In short, the real testing conditions are a case of Peace and Quiet at last; I feel somewhat the way I felt when I was hospitalized for the final month of my pregnancy with the twins: Finally, I can relax!

Nevertheless, my cognitive capacity narrowed quite considerably during the real thing: for instance, I didn't see, INSTANTLY, that I needed to bend down, pick up my scientific calculator, and use it for the test. Debbie had told me the proctors won't let you swap calculators in the middle of a section, and although my proctor clearly would have, I simply did not have the mental wherewithal to 'break' from the advice Debbie had given me. (Debbie! If you're reading - not blaming you! Just describing 'cognitive narrowing' under pressure.)

ABSOLUTELY have them take the full test - all 9 or 10 sections (the BB practice tests have only 9) UNDER THE MOST INTENSE PRESSURE YOU CAN ARRANGE.

I would strongly consider making them leave the house to take the practice test: maybe even find a way to have them take the full thing in a classroom at a school.

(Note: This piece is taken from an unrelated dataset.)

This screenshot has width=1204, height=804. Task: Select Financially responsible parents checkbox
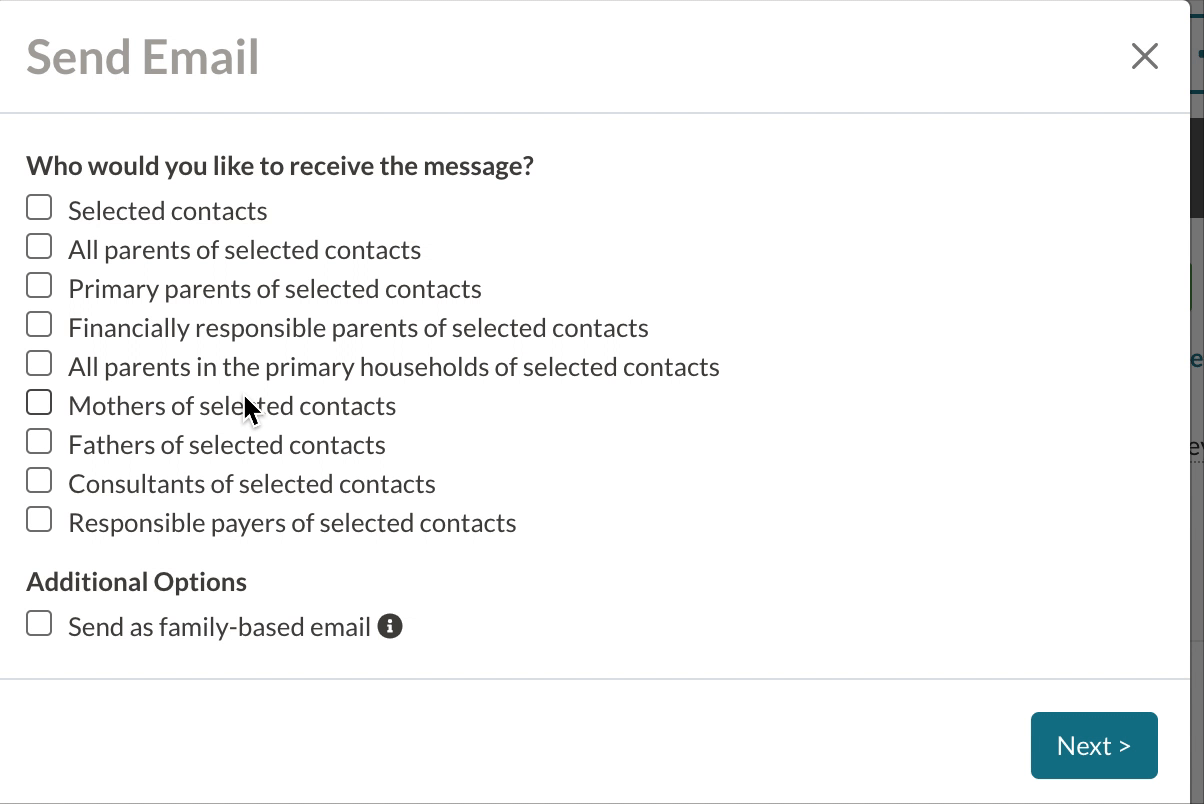coord(39,324)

For people like me, who aren't 'naturals' at math (I think there **are** naturals - and I think there are naturals in reading and writing in some way - ) - there's a mode of practice that I'm mulling over and semi-understand.

I'll write some posts about that -

Catherine Johnson said...

HAVE YOUR KIDS TAKE FULL-LENGTH PRACTICE TESTS UNDER THE HIGHEST-PRESSURE CONDITIONS YOU CAN MANAGE!

Debbie Stier said...

I had a long conversation with "Advantage" the other day (I can't even type the name without snobby accent in my head) and one of the things that I can't stop thinking about (besides the fact that tutors range from \$390-\$950 per 100 minute session and average kids spend a year) is that the average "Advantage" student takes 10 to 15 FULL TIMED PROCTORED "Practice SATs" BEFORE they take a real one.

I will be taking at least two more before my next SAT. The One I did (reluctantly) helped.

My son takes PSAT next week and he will be taking his first full timed practice test this weekend.

SteveH said...

"My son takes PSAT next week and he will be taking his first full timed practice test this weekend."

My son is taking that PSAT too as a sophomore. We haven't even cracked open the practice test booklet! Time is running out and I have to force the issue.